«Les femmes et le cinéma font encore peur à bien des gouvernements africains»
Bravant les obstacles imposés par des sociétés patriarcales et parfois misogynes, les femmes africaines ont réussi, durant ces dernières décennies, à s'imposer d'un côté et de l'autre de la caméra. Mais leur travail et leurs luttes sont encore méconnues du grand public. Le Festival international du film de Fribourg (FIFF) leur a consacré une rétrospective réalisée en collaboration avec Claire Diao, journaliste originaire du Burkina-Faso et spécialiste du 7e art en Afrique. Entretien.
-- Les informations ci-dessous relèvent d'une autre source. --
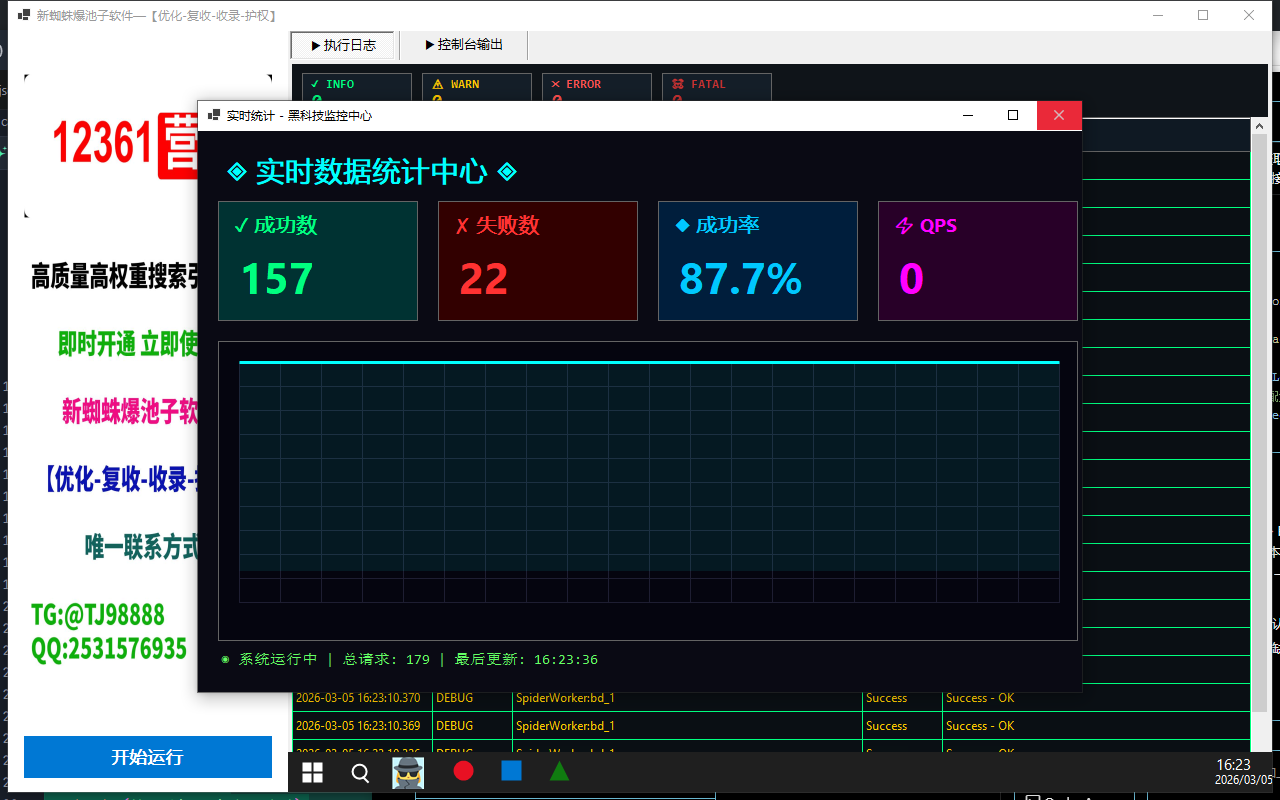Click the 实时统计 window title bar icon

213,116
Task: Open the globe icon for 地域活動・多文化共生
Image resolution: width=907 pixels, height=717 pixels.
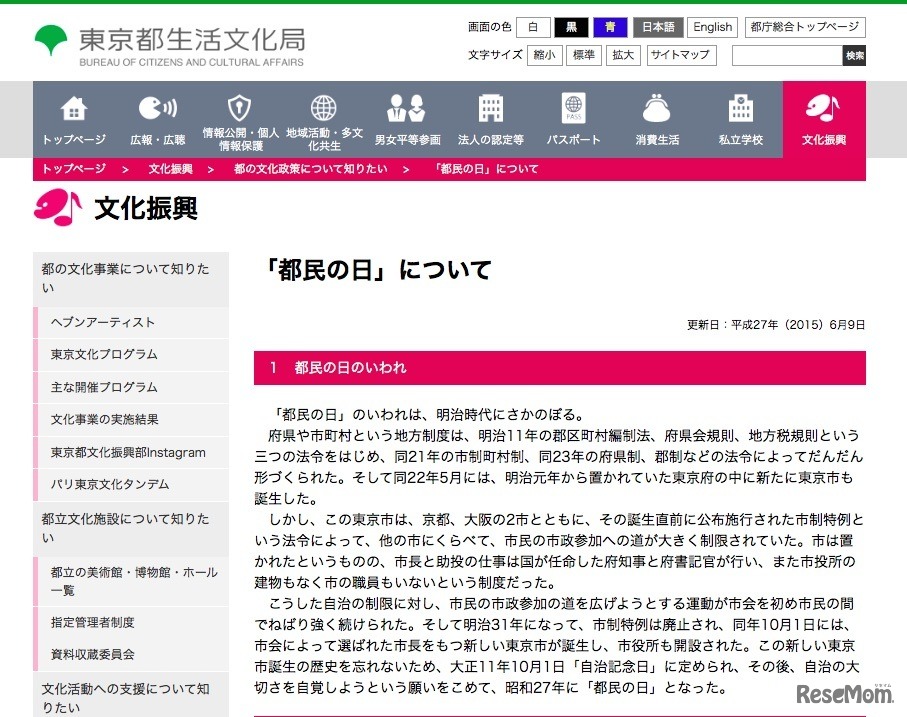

swissinfo.ch: Les premières réalisatrices africaines ont débuté dans les années ’70. Qui étaient ces pionnières?
Claire Diao: «Sambizanga» passe souvent pour être le premier film réalisé par une cinéaste africaine. Présenté en 1973 au Festival de Carthage, il relate la guerre d’indépendance de l’Angola. En réalité, il a été tourné par la Française Sarah Maldoror. Un autre film culte est «Lettre Paysanne» de la Sénégalaise Safi Faye, sélectionné à Cannes en 1975. Malheureusement, nous n’avons pas pu trouver une copie de ce film qui affronte les problèmes économiques du monde rural et l’exode qui persiste aujourd’hui encore et nous ne pourrons donc pas le présenter au public.
swissinfo.ch: Peut-on vraiment parler de cinéma au féminin? Existe-t-il un genre spécifique?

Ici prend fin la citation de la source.